What you have to do
Look through the lines below; wherever the word "agent" appears, copy that line.

Collected data entries
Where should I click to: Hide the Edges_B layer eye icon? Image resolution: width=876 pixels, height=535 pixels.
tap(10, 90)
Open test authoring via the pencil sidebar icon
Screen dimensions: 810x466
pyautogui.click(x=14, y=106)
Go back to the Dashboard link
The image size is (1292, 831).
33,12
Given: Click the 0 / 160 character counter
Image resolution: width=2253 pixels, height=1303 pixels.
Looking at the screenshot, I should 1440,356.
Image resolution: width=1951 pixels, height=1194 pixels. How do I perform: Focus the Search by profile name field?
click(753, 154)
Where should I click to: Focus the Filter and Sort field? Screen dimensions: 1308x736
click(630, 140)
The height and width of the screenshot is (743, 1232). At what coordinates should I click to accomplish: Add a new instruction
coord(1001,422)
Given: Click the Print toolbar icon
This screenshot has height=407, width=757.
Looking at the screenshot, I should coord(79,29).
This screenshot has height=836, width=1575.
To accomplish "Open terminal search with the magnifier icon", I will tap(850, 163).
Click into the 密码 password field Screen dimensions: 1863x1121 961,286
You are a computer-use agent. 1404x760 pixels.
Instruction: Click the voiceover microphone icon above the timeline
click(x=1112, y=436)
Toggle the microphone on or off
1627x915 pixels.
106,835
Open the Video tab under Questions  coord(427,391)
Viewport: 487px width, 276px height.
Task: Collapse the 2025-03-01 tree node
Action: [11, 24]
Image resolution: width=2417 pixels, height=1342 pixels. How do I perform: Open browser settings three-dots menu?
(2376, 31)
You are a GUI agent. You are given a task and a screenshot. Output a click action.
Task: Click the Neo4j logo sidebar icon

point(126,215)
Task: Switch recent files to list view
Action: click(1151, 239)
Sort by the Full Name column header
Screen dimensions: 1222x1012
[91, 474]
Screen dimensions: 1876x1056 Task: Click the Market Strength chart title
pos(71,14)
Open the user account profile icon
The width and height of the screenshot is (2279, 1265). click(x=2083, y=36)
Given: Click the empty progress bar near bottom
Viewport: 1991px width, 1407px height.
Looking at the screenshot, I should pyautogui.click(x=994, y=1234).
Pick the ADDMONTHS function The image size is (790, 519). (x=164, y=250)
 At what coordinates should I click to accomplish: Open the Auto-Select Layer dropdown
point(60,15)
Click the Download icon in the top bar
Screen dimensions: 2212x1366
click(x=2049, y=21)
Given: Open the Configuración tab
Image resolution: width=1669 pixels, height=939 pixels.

Solution to this task
You are a computer-use agent. 1404x760 pixels.
You are a GUI agent. You are given a task and a screenshot. Output a click action.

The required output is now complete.